Defining Independence & Integrity
We continue our analysis of John Galt’s speech in Atlas Shrugged. On pages 932-934, Ayn Rand provides definitions for Rationality, Independence, Integrity, Honesty, Justice, Productiveness, and Pride.
Rand argues that these are the virtues which human beings must live up to and abide by to achieve the “3 supreme values” of consciousness: Reason—Purpose—Self-esteem.
Today, we’ll discuss her definitions of Independence and Integrity.
“Independence is the recognition of the fact that yours is the responsibility of judgment and nothing can help you escape it—that no substitute can do your thinking, as no pinch-hitter can live your life—that the vilest form of self-abasement and self-destruction is the subordination of your mind to the mind of another, the acceptance of an authority over your brain, the acceptance of his assertions as facts, his say-so as truth, his edicts as middle-man between your consciousness and your existence.“
Notice that Rand does not speak of independence in physical terms. Independence is purely mental. It is an internal state of being in which one respects his own judgement and acts accordingly.
If we view our independence as subject to external circumstances, we can never achieve it. External circumstances are created by other human beings and nature itself – other minds and forces.
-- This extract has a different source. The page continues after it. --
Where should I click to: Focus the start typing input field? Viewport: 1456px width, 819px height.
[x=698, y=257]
Independence must be achieved within, or else it is lost.
Independence requires us to discipline our minds.
We must choose to think, to evaluate, and to judge – nobody else can do this for us.
Self-abasement and self-destruction come from our refusal to think for ourselves. Once we have surrendered our capacity to think and reason to the mind of another, we are their slaves. Subjugating your mind is subjugating your will. Subjugating your will is slavery.
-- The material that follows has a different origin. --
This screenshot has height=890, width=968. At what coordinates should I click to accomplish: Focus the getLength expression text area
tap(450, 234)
Thus independence requires effort to maintain. As it’s an internal state of the mind, it requires specifically mental effort. If we manage to keep our minds independent, we can aspire to the following virtue of Integrity.
“Integrity is the recognition of the fact that you cannot fake your consciousness, just as honesty is the recognition of the fact that you cannot fake existence—that man is an indivisible entity, an integrated unit of two attributes: of matter and consciousness, and that he may permit no breach between body and mind, between action and thought, between his life and his convictions—that, like a judge impervious to public opinion, he may not sacrifice his convictions to the wishes of others, be it the whole of mankind shouting pleas or threats against him—that courage and confidence are practical necessities, that courage is the practical form of being true to existence, of being true to one’s own consciousness.“
Stated simply, integrity is aligning your actions with your values.
We can’t fake our existence. We hold the values that we hold, like it or not, conscious or unconscious. It is our nature to hold values, and act them out.
We act out our values involuntarily if we are unconscious of them, and voluntarily if we are conscious.
If we choose to value life over death, and use our minds to acquire the virtues necessary to sustain life, and pursue truth and knowledge to become greater versions of ourselves, we live in integrity with our value of life.
If we choose to value death over life, using our minds to escape reality, to pretend that A is not A, to force our will upon others’ consciousness, to undermine ourselves and others, to live in self-repression and revulsion at every higher human impulse, we live in integrity with our value of death.
Integrity is only achievable in respect to concrete values.
It’s up to you to decide what those values are.
If you don’t others will decide for you.